> **What to work on**
When the string "will" appears in a line of the records, show the whole line.

Pixel coordinate grounding data
BEGIN
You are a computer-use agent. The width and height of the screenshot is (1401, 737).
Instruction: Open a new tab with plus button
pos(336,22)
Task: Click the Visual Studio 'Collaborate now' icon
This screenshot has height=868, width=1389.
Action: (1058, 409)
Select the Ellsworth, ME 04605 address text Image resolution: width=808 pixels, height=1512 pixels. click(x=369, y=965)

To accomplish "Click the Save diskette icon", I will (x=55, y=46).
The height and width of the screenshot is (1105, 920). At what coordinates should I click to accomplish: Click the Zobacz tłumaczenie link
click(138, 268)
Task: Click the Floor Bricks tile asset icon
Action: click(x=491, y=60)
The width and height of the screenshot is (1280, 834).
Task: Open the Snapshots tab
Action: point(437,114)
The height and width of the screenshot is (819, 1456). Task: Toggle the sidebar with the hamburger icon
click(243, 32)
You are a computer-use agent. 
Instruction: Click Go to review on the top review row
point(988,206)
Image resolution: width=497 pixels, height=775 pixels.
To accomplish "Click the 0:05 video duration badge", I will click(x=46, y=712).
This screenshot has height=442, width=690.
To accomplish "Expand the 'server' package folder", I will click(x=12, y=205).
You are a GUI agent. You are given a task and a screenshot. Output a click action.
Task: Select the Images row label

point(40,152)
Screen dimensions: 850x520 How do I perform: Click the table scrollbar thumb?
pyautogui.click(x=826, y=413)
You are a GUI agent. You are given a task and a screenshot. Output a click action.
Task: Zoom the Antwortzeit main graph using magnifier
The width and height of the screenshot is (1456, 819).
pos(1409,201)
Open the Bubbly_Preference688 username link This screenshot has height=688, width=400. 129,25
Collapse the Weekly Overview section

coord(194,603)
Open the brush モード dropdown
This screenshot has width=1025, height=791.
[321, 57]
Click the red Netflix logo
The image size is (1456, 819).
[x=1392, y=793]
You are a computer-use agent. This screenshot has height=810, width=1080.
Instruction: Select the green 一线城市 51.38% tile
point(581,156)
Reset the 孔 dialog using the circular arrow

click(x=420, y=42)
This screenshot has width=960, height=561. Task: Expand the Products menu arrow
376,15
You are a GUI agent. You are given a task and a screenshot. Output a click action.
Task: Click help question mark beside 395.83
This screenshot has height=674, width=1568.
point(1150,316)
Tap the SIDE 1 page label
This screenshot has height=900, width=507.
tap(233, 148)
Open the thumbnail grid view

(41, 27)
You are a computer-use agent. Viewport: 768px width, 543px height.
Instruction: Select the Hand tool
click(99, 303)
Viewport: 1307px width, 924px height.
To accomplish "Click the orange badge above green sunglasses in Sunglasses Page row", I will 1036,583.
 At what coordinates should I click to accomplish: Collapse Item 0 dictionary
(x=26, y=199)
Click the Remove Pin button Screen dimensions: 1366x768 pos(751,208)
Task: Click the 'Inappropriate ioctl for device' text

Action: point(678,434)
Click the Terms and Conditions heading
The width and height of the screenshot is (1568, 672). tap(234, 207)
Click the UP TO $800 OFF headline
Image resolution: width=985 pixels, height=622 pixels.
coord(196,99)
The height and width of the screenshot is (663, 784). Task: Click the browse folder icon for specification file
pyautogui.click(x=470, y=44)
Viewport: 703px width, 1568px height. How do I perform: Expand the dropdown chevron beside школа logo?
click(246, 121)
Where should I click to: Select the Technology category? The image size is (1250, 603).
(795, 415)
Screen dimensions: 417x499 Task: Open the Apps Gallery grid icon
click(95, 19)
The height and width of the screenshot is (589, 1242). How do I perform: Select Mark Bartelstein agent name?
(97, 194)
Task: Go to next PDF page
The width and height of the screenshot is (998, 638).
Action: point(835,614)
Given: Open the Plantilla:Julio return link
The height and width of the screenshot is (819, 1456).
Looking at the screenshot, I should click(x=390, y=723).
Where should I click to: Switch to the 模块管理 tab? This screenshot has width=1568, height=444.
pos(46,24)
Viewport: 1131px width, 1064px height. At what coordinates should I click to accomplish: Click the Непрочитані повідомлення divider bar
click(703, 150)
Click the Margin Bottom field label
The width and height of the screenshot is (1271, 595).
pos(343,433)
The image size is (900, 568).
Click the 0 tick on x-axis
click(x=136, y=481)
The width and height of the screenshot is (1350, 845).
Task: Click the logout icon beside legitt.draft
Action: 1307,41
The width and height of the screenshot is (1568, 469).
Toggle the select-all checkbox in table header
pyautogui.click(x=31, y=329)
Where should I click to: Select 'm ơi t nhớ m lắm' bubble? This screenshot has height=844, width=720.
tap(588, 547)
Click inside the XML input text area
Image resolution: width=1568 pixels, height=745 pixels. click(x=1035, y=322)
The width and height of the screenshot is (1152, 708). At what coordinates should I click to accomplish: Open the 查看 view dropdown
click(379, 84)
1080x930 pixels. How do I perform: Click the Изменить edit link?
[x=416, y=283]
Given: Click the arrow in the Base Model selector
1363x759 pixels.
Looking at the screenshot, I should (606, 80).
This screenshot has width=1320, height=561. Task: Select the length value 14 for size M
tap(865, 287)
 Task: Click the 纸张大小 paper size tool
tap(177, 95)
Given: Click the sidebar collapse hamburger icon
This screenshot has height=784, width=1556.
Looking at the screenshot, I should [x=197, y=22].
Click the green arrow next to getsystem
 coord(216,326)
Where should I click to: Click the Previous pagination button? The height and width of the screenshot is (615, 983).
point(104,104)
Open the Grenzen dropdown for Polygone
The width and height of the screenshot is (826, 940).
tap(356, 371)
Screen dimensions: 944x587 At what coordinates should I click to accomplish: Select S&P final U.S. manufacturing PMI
END
> **Reply to the task**
To accomplish "Click the Save diskette icon", I will (x=55, y=46).
To accomplish "Click the 0:05 video duration badge", I will click(x=46, y=712).
To accomplish "Expand the 'server' package folder", I will click(x=12, y=205).
To accomplish "Click the orange badge above green sunglasses in Sunglasses Page row", I will 1036,583.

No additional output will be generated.